Straight-forward and easy to follow.

No problems except minor ones from not reading all the text...easily fixed by reading :-)

Used Carbon Copy Clone rather than Super Duper to clone drive.

JOSEPH BLANKIER, · Reply

I did this exactly with a 7200 RPM WD Scorpio that I had been using in my MacBook 13" Unibody (before Apple discontinued that). I get a nasty crash on boot, even with the OS X 10.6 Install DVD. I mean BSOD-equivalent crash. The MacBook Pro is brand new. Anybody know why this happens?

Blake, · Reply

I fixed it. I don't know which of the following did it. 1) I ran all software updates to the OS using the MacBook before transferring the drive again into the MBP, and 2) when I installed the drive I disconnected the battery – perhaps this reset the SMC. While booting, I held Option and it recognized the new HD right away. From then on, it booted fine.

Quote from Blake:

I did this exactly with a 7200 RPM WD Scorpio that I had been using in my MacBook 13" Unibody (before Apple discontinued that). I get a nasty crash on boot, even with the OS X 10.6 Install DVD. I mean BSOD-equivalent crash. The MacBook Pro is brand new. Anybody know why this happens?

Blake, · Reply

This could be from the Apple firmware update for 7200 RPM Drives. They released an update because these were causing vibration that people were complaining about. Maybe it wouldn't function without update?

iphonetechtips,

I guess it's probably my fault that I broke the SATA cable during this step (unless the cable was somehow already weakened), but for anyone reading this, be extra careful. My connector was fitted really tightly, and when it finally came out it ripped the cable, which is pretty expensive in its own right (although you can get a cheaper deal on eBay).

nitrous, · Reply

Had no issue since installation of a 7200RPM WD Scorpio 750GB drive and had no issues with vibration. I did notice back when I got this MacBook Pro though, the pre-installed Apple branded drive was only performing at half of the 3Gbps potential (1.5)

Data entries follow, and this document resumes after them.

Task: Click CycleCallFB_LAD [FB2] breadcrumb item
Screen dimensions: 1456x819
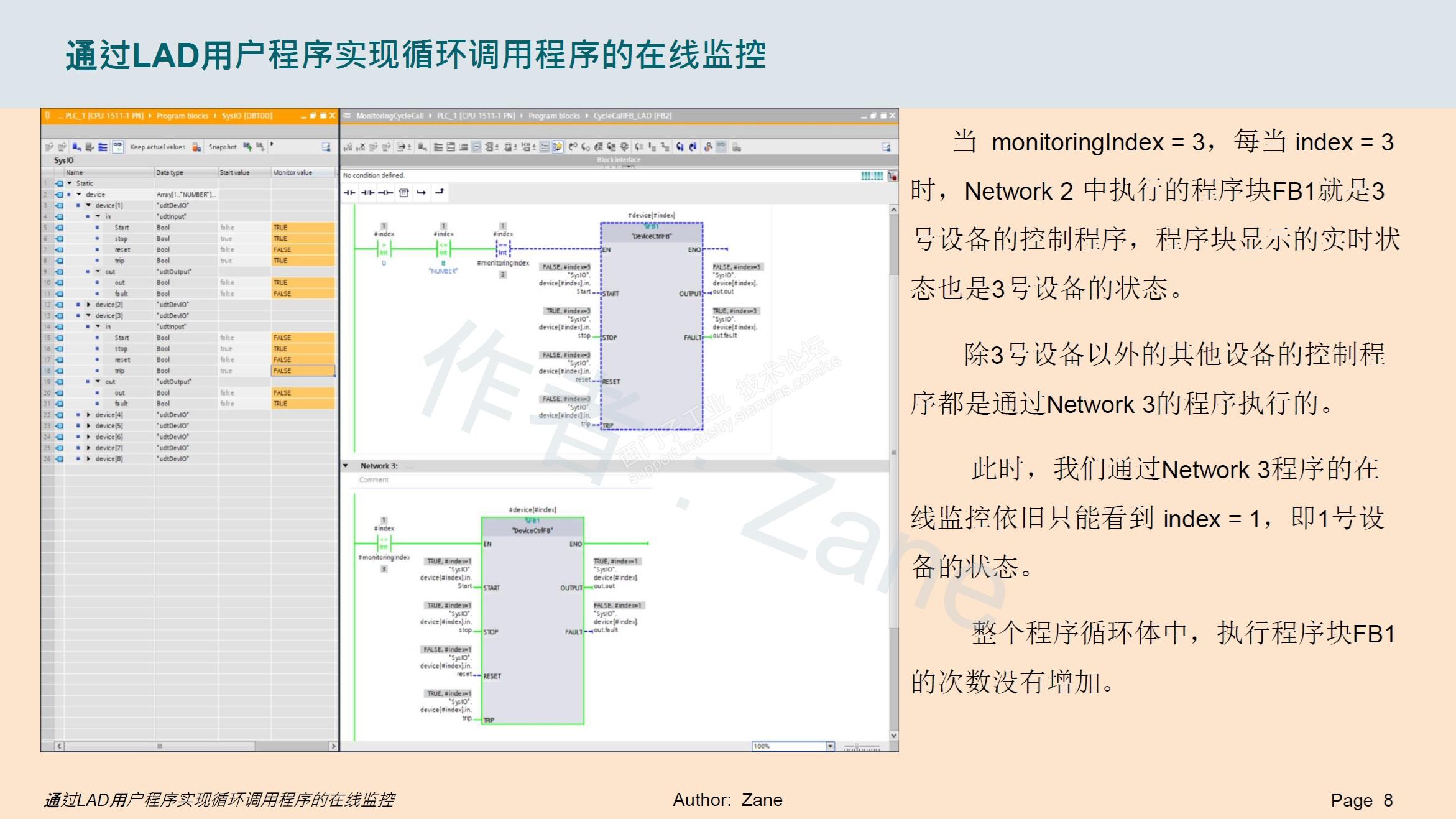Action: 632,116

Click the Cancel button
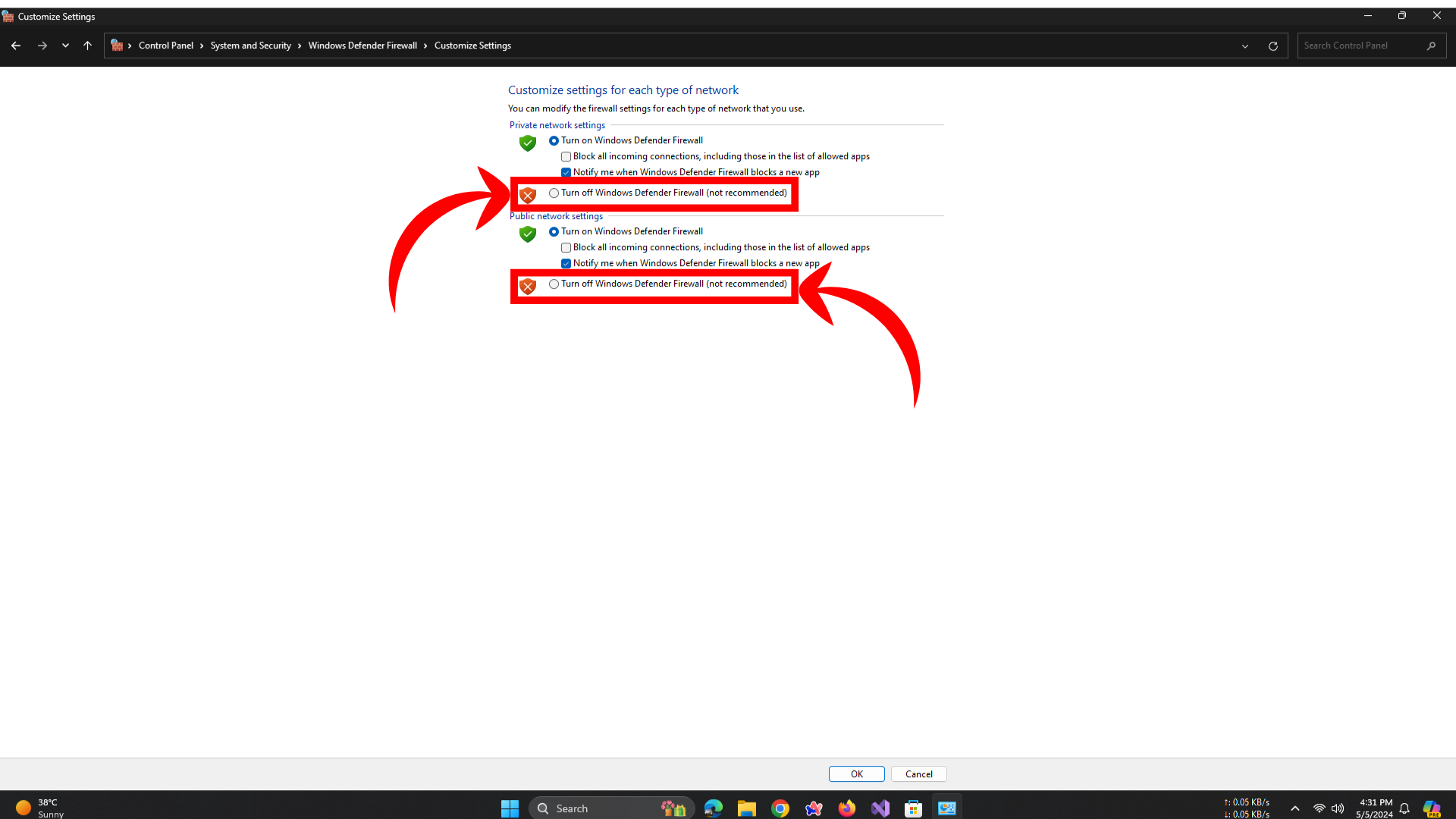click(x=918, y=774)
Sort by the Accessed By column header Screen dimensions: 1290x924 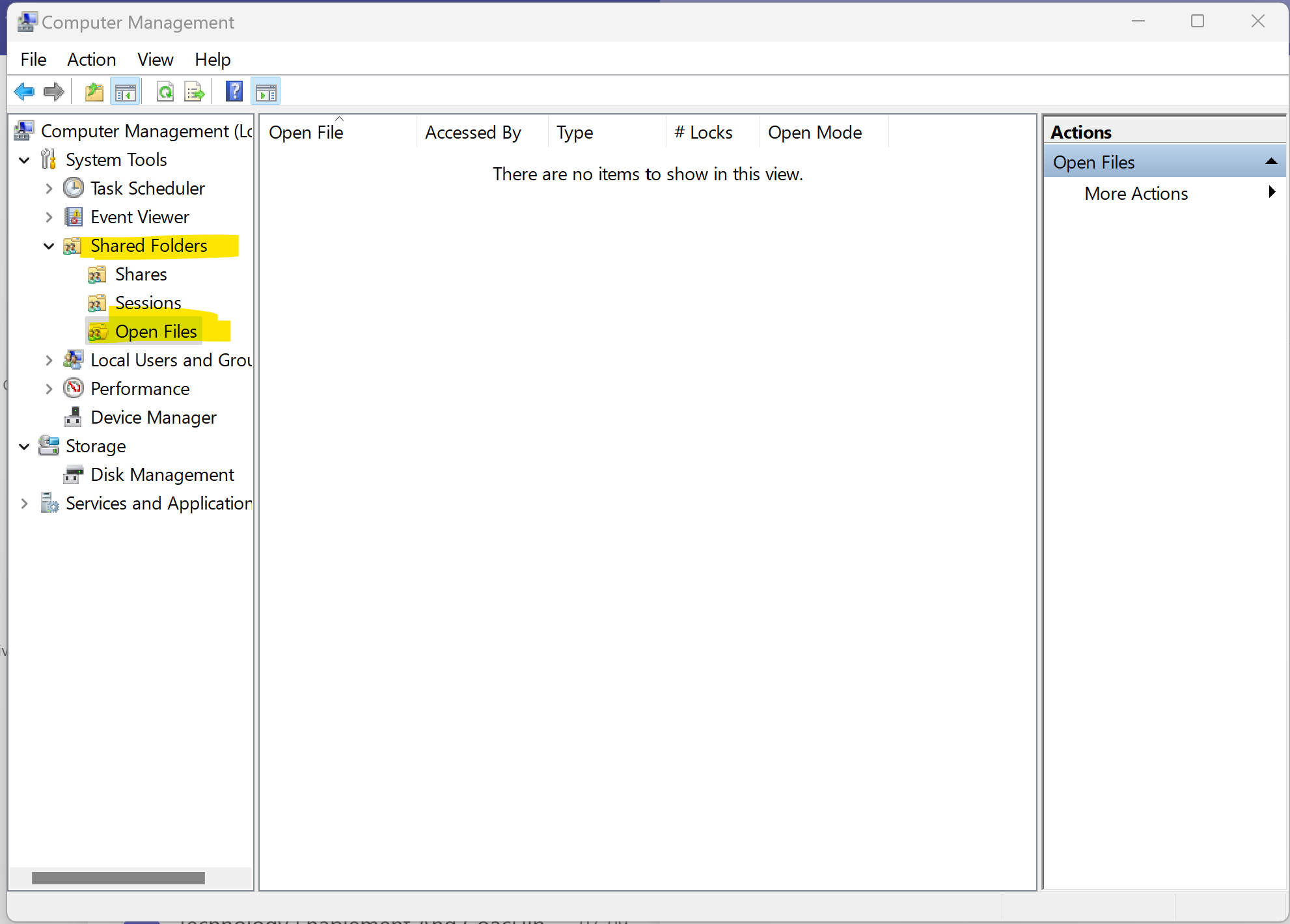[473, 132]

I could see letting Apple get away with that on a consumer level machine but for the premium price, I expect performance.

Needless to say even running the same HDD on my same MBP, I've had not a single problem with the HDD upgrade. Best money spent on it along with additional RAM.

Brian, · Reply

Does anyone know how I can get another set of the T6 screws I took out of my old HD? I forgot to save them and now my new SSD rattles around in the laptop!

help

TimAndSusanna Decker, · Reply

Have you tried calling your local Apple store? The screws Apple uses throughout their devices are usually machined in large quantities of "odd" lengths that are not easily (if at all) found anywhere but from them. Good luck!

Andy,

Hi there. We sell the Screw Set for the MBP 13" Mid 09 which includes the hard drive T6 screws you require. Hope this helps.

Walter Galan,

Are the screws for the hard drive available along? The problem is that the only answer I'm seeing (from Walter above) is a $59 for the 4 screws needed, there has to be a more economical choice.

Any assistance would be appreciated.